Saved data entries:
= = = = =

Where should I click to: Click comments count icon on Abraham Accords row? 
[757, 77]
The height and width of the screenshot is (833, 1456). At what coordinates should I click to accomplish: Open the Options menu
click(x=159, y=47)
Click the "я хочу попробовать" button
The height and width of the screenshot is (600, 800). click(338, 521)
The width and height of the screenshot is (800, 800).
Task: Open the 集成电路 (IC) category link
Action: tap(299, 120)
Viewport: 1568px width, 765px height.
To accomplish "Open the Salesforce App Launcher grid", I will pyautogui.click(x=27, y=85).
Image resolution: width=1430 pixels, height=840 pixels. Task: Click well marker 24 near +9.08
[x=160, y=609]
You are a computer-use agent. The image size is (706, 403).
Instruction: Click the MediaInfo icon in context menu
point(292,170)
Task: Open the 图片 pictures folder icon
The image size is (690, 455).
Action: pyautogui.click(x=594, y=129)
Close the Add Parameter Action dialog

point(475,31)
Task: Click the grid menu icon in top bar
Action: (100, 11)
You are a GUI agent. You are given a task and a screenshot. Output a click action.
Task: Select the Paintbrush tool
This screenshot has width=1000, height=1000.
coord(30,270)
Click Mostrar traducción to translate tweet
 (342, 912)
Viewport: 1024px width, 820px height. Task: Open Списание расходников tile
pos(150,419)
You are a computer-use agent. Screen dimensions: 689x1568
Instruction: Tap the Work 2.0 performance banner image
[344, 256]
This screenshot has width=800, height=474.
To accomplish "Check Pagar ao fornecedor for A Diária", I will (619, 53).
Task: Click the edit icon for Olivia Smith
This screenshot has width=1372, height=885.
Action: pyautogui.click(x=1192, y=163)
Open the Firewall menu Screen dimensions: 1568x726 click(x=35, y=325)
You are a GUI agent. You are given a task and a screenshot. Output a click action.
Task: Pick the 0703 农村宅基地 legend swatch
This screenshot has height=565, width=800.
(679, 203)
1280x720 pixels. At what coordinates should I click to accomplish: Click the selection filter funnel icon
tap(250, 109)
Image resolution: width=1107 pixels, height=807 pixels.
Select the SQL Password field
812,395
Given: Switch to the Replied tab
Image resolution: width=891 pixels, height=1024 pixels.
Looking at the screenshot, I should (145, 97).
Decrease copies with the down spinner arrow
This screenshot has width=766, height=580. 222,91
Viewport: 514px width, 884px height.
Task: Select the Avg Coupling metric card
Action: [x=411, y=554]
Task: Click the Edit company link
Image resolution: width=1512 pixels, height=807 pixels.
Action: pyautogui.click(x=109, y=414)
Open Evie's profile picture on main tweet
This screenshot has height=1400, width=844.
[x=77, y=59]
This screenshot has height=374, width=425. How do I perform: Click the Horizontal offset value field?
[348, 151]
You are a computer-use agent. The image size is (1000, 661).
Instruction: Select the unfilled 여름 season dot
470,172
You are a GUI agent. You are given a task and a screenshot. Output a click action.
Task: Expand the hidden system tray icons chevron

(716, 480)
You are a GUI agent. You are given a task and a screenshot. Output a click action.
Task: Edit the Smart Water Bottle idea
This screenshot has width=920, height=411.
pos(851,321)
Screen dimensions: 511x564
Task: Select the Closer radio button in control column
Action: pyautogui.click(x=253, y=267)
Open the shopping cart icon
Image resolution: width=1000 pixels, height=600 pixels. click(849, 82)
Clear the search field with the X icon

= = = = =

:: What you are asked to do ::
Where does the word "will" appear in the records? Copy every line that holds it.

:: Written answer ::
To accomplish "Open the Salesforce App Launcher grid", I will pyautogui.click(x=27, y=85).
To accomplish "Check Pagar ao fornecedor for A Diária", I will (619, 53).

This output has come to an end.